_Extract provided_
Soldiers Seize Arab ID Cards In Door-to-Door Sweep
May. 10, 1988
GAZA CITY, Occupied Gaza Strip (AP) _ Israeli soldiers banged on doors and seized Palestinian identity papers today, the start of a month-long campaign to force 400,000 Arabs in the Gaza Strip to renew their government ID cards.
Arab underground leaders issued a warning from a mosque loudpeaker, ordering Gazans not to cooperate with the army. They said the program was an attempt to abort the Palestinian uprising.
Also today, Israeli soldiers shot and wounded a Palestinian after their jeep was stoned in the West Bank village of Ramin, the army command said. The unidentified youth was taken to Tulkarem hospital where he was in serious condition, Israel radio reported.
A soldier was slightly injured in the incident.
In Gaza City, hundreds of people crowded into a school which has been converted into a makeshift registration center. Many said the army forced them to come.
''At dawn this morning, the troops entered people's homes. They knocked at the door and asked for IDs and told us we had to change them,'' said Sheik Khalo, a Moslem religious leader from Gaza City.
One witness told an Arab reporter that soldiers confiscated one portion of the Israeli-issued identity cards, without which the card becomes invalid.
Soldiers told residents of Rimal, a Gaza City neighborhood of 8,000 people that was the first area targeted by the program, to bring two color photographs, fill out applications and pay $10 for new cards.
The orders affect Palestinians between the age of 18 and 60.
Israeli authorities say the new cards are being issued because many of the old ones are torn and worn.
Palestinians say the measure is aimed at increasing military control over the Arab population and breaking a tax boycott, one of the chief tactics of the uprising. Military officials have said residents will have to pay back taxes before being issued new ID cards.
Arabs in the occupied lands must carry an identity card at all times and show the card at frequent security checks. Identity cards are vital for all transactions with the military government.
Many Arabs who showed up today were angry because there was only one official to process their applications.
''It is Ramadan (a Moslem holy month.) We are fasting,'' said Ahmed Abu Hassan, 26. ''We are not animals to spend all day here waiting.''
Israeli troops set up several roadblocks near the registration center and patroled the area with jeeps.
A group of Palestinian youths about 20 yards from the center set tires afire, threw stones at passing cars and told adults not to renew their cards. When army jeeps raced to the scene, the youths ran off.
''The refusal to change the ID cards is the beginning of civil disobedience,' ' said one slogan painted on a Gaza wall.

_Pixel coordinate grounding data_
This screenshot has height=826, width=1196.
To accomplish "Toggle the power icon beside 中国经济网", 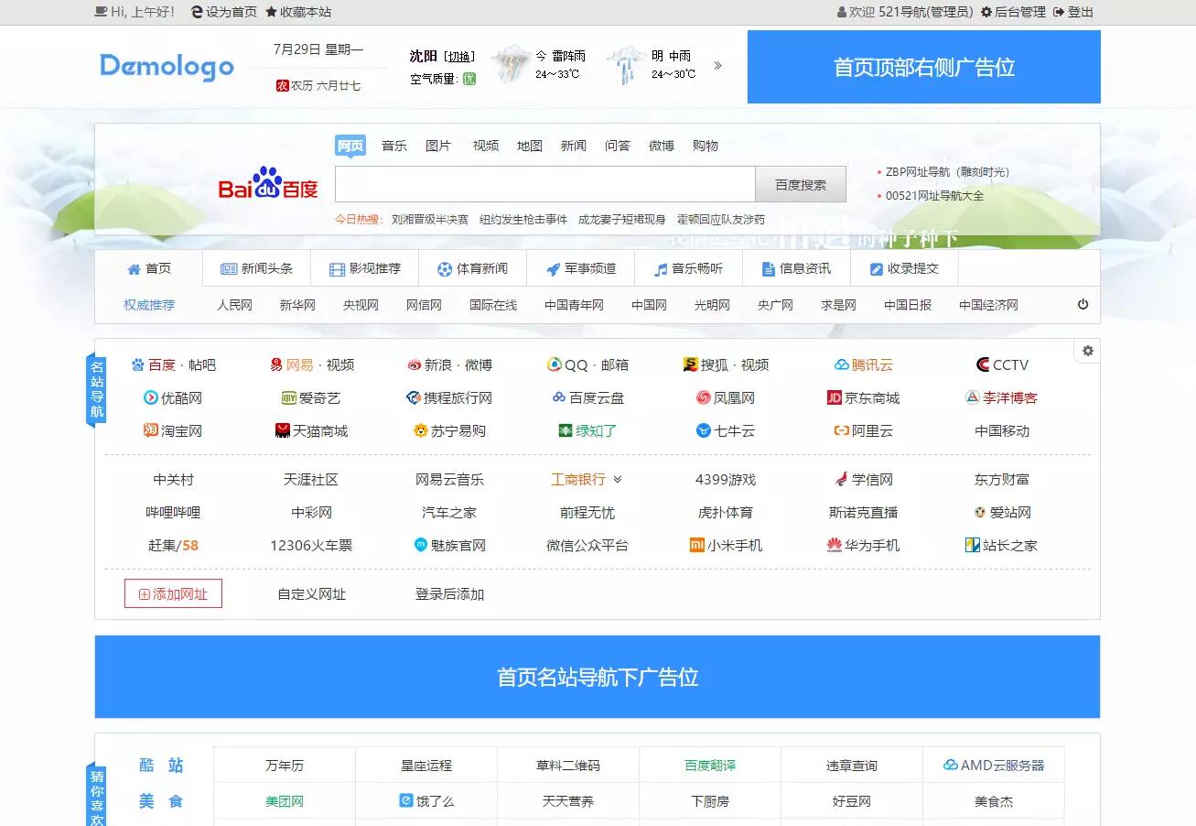I will (1082, 305).
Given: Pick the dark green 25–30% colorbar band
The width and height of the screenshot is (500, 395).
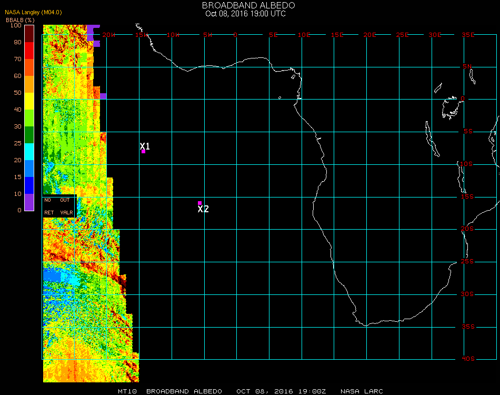Looking at the screenshot, I should coord(29,134).
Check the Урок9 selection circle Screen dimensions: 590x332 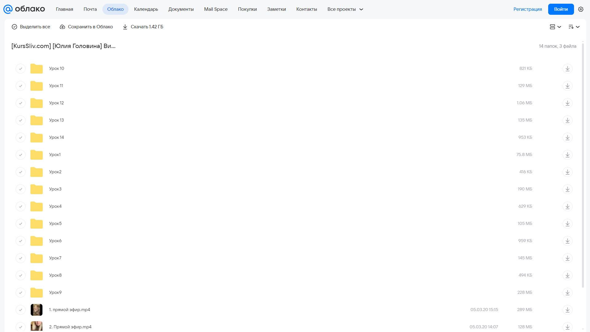click(x=21, y=292)
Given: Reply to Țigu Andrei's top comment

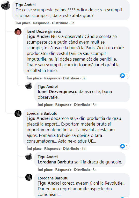Looking at the screenshot, I should 41,23.
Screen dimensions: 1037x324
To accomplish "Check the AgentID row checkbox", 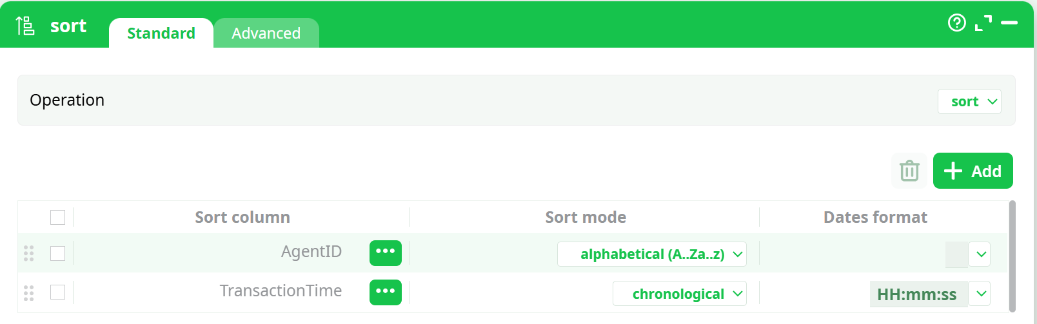I will coord(58,254).
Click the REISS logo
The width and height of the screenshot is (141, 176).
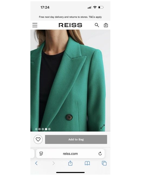(x=71, y=25)
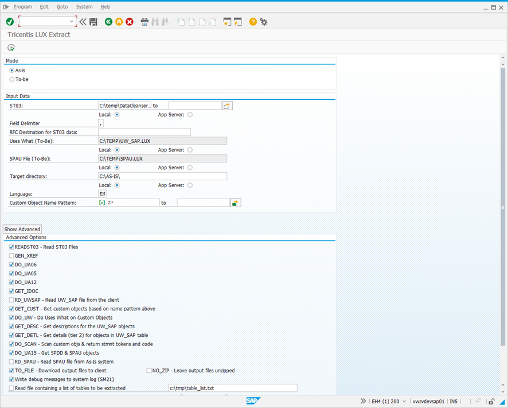The height and width of the screenshot is (408, 508).
Task: Click the Show Advanced button
Action: tap(22, 228)
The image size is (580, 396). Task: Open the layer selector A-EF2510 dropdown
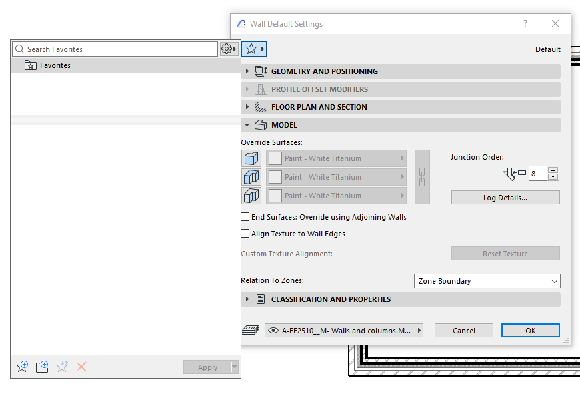coord(343,330)
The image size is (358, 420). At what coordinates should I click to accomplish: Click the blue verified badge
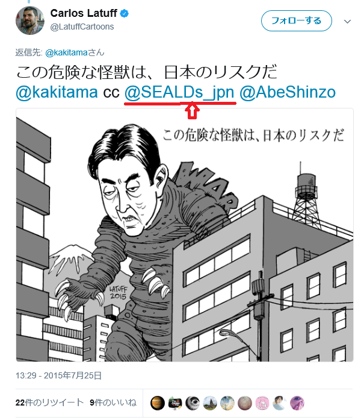[x=124, y=13]
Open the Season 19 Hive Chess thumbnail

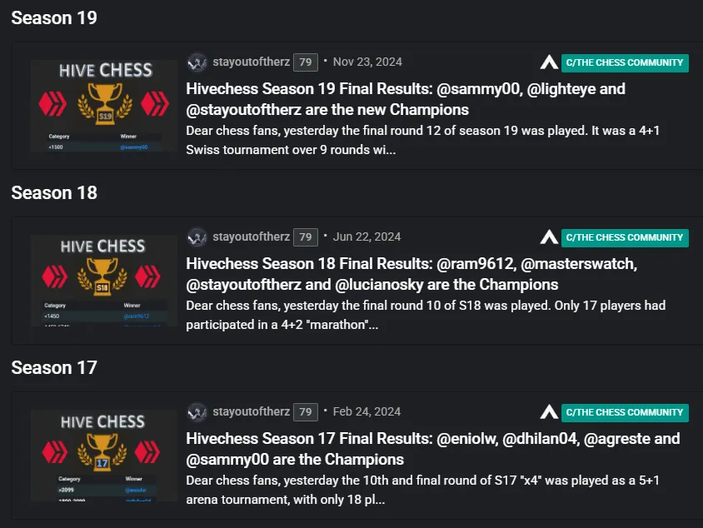(x=103, y=106)
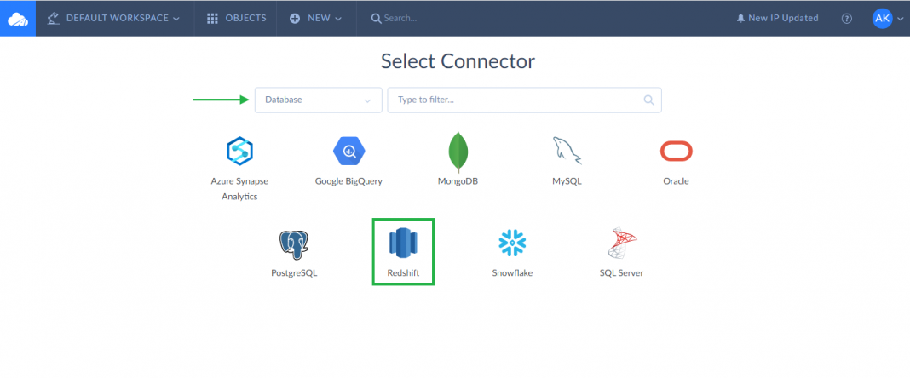Open the Database connector type dropdown
Image resolution: width=910 pixels, height=378 pixels.
click(318, 100)
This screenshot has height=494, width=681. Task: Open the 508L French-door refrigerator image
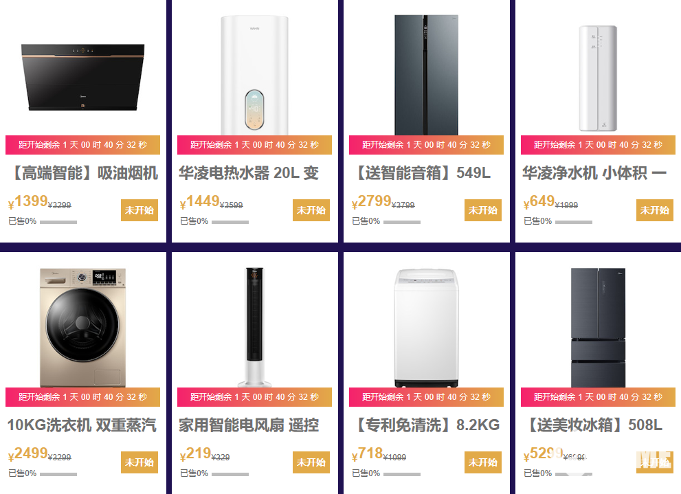598,327
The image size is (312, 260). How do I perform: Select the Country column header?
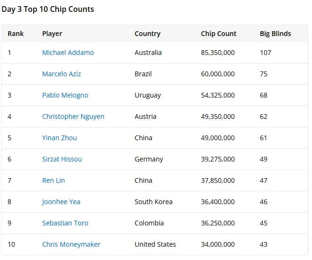(147, 34)
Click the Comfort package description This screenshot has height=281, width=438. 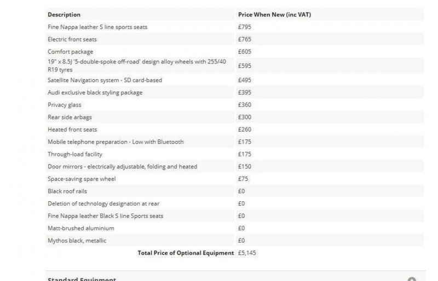point(71,51)
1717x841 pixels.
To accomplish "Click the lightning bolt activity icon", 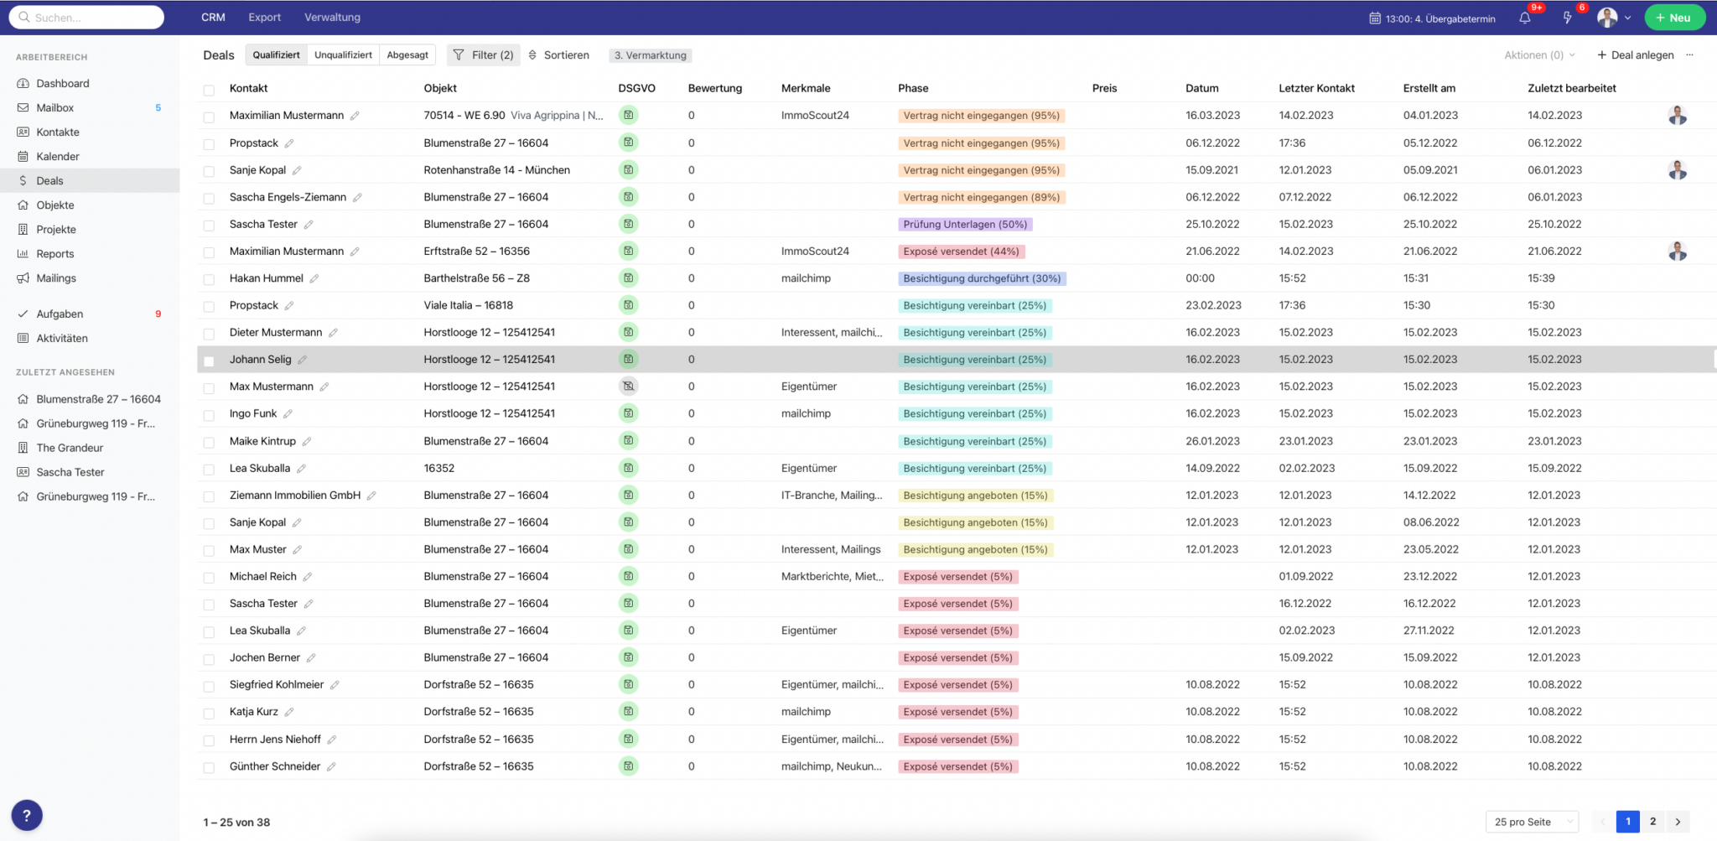I will pos(1567,18).
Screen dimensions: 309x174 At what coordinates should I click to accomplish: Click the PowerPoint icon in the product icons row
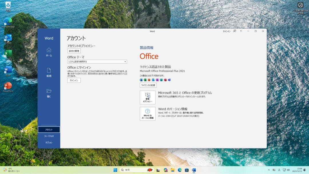click(149, 80)
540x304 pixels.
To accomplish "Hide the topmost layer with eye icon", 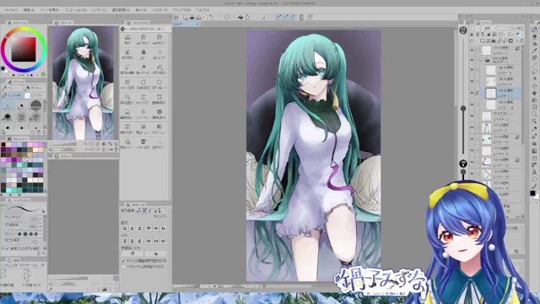I will click(x=472, y=51).
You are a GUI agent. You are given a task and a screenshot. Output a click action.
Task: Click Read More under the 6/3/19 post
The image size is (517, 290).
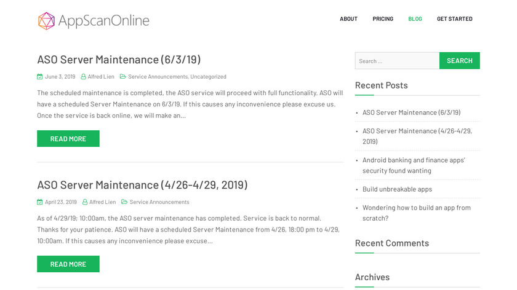tap(68, 139)
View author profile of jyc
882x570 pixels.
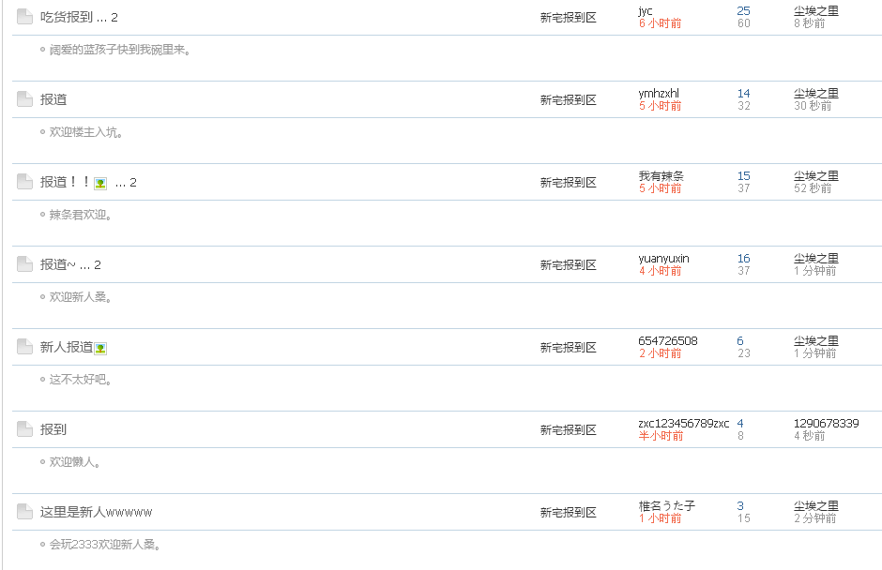[646, 11]
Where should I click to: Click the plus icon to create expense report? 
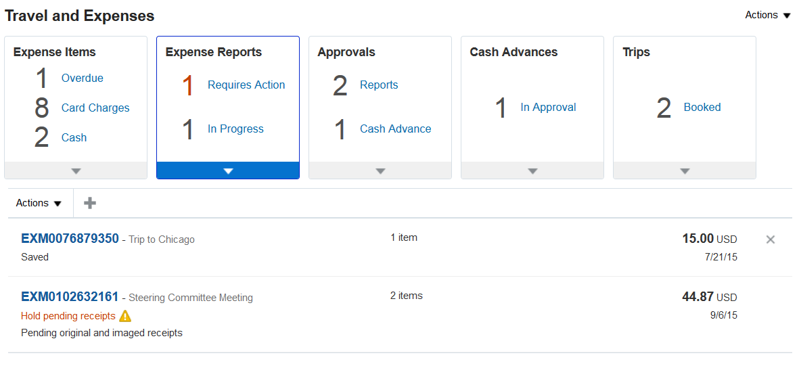(89, 203)
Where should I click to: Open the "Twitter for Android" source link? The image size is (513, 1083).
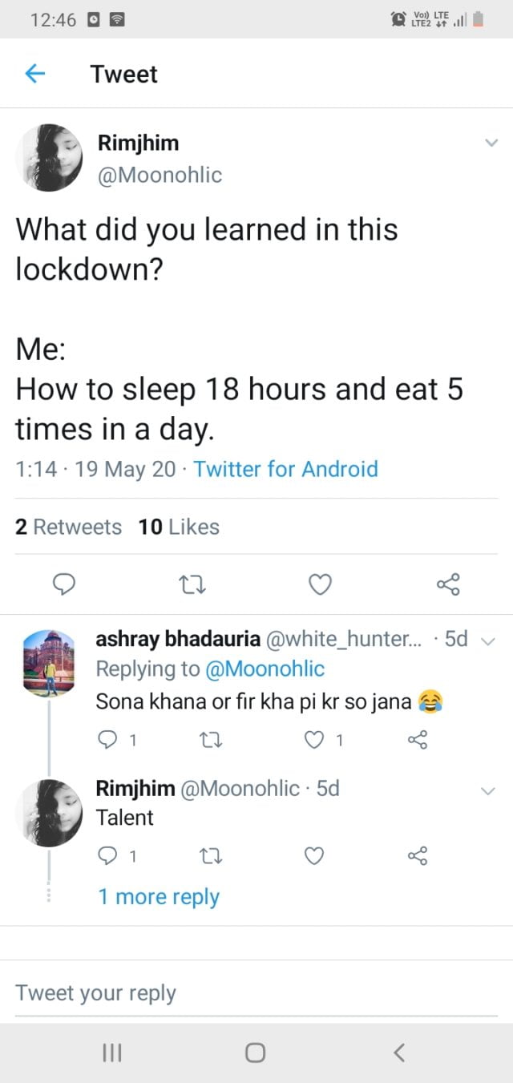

_Task item A_
What three things did soldiers tell Rimal residents to do to get new cards, according to the news report on the Gaza ID card campaign? List them.
_Task item B_
Turn the paragraph of the news report on the Gaza ID card campaign that begins "Palestinians say the measure" into a short bulleted list that keeps its main facts.
_Task item C_
Answer these questions from the news report on the Gaza ID card campaign:
(i) Which age group do the orders affect?
(ii) How many people live in Rimal?
(iii) Which hospital was the wounded youth taken to?

_Written response A_
- Bring two color photographs
- Fill out applications
- Pay $10 for new cards

_Written response B_
- Palestinians say the measure aims to increase military control over the Arab population.
- They also say it aims to break a tax boycott, one of the uprising's chief tactics.
- Military officials have said residents must pay back taxes before they receive new ID cards.

_Written response C_
(i) Palestinians between the ages of 18 and 60
(ii) 8,000
(iii) Tulkarem hospital